[What you are asked to do]
What lines in the following entries hold the word "target"? Copy each one.

[Records for the task]
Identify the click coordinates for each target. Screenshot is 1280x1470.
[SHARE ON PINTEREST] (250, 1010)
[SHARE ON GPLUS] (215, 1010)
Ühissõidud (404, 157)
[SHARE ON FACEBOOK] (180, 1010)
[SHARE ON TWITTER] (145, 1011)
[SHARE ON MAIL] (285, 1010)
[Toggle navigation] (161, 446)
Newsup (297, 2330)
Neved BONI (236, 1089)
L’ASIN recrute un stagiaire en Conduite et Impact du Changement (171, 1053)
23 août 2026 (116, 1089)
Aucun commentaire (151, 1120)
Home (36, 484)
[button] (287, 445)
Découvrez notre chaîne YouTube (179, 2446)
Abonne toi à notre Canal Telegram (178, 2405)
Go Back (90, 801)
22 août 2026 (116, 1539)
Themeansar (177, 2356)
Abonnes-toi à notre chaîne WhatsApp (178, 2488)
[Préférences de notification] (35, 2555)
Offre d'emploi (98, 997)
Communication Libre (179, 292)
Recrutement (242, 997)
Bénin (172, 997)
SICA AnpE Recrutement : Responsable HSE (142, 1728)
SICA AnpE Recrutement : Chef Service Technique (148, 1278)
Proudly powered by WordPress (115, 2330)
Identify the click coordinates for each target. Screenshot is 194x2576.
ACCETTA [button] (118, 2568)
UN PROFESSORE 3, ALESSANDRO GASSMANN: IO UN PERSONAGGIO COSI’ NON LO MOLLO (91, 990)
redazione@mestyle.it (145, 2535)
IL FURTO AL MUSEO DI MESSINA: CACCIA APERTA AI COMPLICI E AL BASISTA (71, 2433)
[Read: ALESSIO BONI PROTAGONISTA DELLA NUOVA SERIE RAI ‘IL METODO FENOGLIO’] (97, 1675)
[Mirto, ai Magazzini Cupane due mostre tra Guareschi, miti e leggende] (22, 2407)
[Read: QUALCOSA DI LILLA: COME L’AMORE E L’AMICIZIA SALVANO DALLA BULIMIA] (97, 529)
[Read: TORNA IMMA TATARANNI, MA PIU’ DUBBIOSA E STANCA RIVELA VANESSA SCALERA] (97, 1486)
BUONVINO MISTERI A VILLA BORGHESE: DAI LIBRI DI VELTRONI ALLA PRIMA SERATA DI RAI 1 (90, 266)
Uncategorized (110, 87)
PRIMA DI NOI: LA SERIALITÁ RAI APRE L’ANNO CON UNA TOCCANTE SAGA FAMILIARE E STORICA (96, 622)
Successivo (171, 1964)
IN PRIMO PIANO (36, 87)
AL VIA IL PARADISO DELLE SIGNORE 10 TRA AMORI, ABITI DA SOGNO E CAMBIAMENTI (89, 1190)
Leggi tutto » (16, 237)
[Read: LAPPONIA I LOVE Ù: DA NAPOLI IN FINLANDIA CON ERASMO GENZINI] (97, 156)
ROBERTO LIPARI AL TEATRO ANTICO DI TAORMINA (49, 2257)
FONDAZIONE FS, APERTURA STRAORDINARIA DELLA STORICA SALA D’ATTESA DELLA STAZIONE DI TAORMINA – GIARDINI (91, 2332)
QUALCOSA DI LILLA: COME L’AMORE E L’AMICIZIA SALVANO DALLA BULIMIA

[Output]
Identify the click coordinates for each target. Screenshot is 1280x1470.
Identify the click coordinates for each target. Screenshot is 194x2576.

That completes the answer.